Saved entries
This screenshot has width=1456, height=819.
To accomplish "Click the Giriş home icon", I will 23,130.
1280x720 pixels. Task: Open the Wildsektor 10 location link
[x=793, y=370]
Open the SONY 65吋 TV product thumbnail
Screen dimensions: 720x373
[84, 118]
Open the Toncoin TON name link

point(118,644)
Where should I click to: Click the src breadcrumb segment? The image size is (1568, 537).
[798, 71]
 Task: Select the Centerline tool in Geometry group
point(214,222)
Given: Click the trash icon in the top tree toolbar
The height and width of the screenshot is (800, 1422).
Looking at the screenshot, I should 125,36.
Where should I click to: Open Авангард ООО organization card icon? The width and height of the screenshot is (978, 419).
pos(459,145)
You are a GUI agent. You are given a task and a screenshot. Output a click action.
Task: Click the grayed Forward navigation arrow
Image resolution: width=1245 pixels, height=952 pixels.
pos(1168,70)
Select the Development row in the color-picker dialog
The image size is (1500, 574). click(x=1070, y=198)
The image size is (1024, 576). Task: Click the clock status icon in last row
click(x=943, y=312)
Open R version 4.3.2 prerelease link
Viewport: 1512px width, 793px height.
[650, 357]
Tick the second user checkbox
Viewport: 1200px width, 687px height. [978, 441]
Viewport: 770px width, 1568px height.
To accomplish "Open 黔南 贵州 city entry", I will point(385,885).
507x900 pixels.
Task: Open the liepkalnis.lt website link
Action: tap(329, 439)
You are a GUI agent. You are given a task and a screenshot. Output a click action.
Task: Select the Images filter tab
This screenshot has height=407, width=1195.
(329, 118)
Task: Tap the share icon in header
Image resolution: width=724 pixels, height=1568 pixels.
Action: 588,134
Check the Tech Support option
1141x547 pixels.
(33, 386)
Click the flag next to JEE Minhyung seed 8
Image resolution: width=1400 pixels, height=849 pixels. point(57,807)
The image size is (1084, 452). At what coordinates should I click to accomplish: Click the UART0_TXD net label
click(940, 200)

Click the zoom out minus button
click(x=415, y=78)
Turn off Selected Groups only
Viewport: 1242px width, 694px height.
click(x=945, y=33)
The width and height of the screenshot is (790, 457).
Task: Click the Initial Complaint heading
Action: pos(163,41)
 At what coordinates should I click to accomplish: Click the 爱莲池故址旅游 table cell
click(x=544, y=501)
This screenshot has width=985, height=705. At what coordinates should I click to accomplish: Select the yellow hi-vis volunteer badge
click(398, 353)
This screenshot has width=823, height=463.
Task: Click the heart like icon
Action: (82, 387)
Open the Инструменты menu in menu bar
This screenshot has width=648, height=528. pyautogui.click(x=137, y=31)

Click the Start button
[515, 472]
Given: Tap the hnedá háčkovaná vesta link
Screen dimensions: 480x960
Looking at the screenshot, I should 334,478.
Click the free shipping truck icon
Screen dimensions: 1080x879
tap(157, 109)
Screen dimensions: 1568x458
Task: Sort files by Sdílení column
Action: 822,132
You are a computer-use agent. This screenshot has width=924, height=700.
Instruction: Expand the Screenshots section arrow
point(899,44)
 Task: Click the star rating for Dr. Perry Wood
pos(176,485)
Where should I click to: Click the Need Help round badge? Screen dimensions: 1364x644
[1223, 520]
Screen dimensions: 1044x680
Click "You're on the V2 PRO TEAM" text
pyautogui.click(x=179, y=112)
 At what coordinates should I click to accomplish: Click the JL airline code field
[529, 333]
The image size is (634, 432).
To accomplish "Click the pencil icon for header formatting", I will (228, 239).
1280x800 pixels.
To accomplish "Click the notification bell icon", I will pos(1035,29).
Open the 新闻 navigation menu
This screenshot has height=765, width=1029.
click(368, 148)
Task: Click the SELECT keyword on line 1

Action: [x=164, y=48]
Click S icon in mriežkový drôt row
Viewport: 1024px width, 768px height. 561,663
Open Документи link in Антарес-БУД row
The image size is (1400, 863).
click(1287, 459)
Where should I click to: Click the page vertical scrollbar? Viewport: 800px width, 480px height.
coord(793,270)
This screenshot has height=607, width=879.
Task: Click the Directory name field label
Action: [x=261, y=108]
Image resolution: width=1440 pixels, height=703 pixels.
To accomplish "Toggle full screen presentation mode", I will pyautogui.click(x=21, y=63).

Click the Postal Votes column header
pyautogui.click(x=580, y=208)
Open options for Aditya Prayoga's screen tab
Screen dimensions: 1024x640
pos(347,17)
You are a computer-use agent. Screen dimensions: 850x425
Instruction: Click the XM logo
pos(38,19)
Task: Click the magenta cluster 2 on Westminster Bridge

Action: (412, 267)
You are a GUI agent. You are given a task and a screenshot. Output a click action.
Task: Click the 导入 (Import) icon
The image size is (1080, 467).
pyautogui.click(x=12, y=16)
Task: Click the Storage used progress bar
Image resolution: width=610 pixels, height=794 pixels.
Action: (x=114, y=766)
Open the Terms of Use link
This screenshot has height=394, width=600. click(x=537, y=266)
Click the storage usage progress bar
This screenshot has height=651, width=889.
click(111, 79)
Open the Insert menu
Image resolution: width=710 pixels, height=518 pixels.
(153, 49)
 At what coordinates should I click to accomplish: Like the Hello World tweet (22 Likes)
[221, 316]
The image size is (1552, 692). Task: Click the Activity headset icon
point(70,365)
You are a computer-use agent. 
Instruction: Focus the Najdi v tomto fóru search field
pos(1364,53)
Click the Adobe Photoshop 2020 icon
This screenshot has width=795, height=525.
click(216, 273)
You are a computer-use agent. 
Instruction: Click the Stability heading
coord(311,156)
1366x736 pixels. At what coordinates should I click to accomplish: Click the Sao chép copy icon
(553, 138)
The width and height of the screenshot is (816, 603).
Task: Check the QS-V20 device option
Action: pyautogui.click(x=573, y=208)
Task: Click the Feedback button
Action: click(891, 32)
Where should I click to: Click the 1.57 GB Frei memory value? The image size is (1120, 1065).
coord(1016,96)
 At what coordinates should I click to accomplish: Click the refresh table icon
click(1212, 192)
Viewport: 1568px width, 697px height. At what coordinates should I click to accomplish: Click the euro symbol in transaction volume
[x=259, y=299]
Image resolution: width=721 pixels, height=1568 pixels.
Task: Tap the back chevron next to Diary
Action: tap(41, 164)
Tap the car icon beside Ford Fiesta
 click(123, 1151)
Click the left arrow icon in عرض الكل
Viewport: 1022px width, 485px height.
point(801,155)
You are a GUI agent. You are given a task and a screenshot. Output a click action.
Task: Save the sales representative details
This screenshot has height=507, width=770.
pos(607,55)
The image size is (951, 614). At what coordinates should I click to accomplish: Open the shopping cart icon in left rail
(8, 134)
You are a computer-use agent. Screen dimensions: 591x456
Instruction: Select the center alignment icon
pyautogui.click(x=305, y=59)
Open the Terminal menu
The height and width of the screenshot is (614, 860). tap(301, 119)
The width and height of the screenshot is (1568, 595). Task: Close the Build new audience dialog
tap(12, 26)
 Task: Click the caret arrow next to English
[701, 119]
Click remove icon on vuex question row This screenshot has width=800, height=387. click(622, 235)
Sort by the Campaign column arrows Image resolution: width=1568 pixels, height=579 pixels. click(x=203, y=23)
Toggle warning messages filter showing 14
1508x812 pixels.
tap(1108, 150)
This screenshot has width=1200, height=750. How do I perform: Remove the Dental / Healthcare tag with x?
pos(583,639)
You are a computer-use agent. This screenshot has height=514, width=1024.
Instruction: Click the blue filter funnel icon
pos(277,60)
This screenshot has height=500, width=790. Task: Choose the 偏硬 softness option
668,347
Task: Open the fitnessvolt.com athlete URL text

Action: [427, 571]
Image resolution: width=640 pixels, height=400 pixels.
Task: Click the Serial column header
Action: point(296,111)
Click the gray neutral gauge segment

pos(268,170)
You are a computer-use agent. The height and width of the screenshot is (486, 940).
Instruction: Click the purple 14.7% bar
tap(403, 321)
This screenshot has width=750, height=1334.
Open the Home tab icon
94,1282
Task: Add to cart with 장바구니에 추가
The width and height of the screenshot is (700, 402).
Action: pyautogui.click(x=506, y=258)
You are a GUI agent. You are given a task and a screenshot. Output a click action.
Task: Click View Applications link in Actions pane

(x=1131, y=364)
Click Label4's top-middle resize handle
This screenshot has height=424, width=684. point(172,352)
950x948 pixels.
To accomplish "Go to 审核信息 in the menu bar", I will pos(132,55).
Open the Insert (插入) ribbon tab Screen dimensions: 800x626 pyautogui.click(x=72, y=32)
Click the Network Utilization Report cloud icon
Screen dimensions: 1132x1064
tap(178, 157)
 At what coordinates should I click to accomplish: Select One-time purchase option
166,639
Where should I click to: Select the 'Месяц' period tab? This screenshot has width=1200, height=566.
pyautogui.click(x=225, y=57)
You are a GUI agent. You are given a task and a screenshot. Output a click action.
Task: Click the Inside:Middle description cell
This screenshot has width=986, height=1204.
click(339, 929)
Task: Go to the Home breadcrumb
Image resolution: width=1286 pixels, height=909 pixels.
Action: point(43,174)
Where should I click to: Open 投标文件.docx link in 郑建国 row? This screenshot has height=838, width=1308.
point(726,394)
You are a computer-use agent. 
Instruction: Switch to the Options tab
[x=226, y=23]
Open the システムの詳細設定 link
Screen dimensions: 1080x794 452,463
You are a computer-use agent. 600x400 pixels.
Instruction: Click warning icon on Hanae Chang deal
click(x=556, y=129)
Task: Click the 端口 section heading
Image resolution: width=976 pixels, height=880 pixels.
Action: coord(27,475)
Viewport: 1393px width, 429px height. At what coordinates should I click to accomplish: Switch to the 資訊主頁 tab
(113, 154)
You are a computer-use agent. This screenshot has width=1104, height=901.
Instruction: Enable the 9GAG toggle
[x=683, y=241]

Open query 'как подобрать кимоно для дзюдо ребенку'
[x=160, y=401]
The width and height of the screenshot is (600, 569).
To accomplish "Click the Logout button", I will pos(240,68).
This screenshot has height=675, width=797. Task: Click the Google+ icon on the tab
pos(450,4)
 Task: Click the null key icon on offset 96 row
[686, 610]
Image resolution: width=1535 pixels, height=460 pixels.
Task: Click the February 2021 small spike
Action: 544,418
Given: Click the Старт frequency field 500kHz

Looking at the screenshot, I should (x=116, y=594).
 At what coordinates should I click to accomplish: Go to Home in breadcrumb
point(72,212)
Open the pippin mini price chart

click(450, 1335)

### EXERCISE OBJECTIVE
Please return the lines above that run from the line containing "Task: Click the SELECT keyword on line 1" to the line containing "Image resolution: width=1440", inclusive, exactly and with no other lines.

### EXERCISE SOLUTION
Task: Click the SELECT keyword on line 1

Action: [x=164, y=48]
Click S icon in mriežkový drôt row
Viewport: 1024px width, 768px height. 561,663
Open Документи link in Антарес-БУД row
The image size is (1400, 863).
click(1287, 459)
Where should I click to: Click the page vertical scrollbar? Viewport: 800px width, 480px height.
coord(793,270)
This screenshot has height=607, width=879.
Task: Click the Directory name field label
Action: [x=261, y=108]
Image resolution: width=1440 pixels, height=703 pixels.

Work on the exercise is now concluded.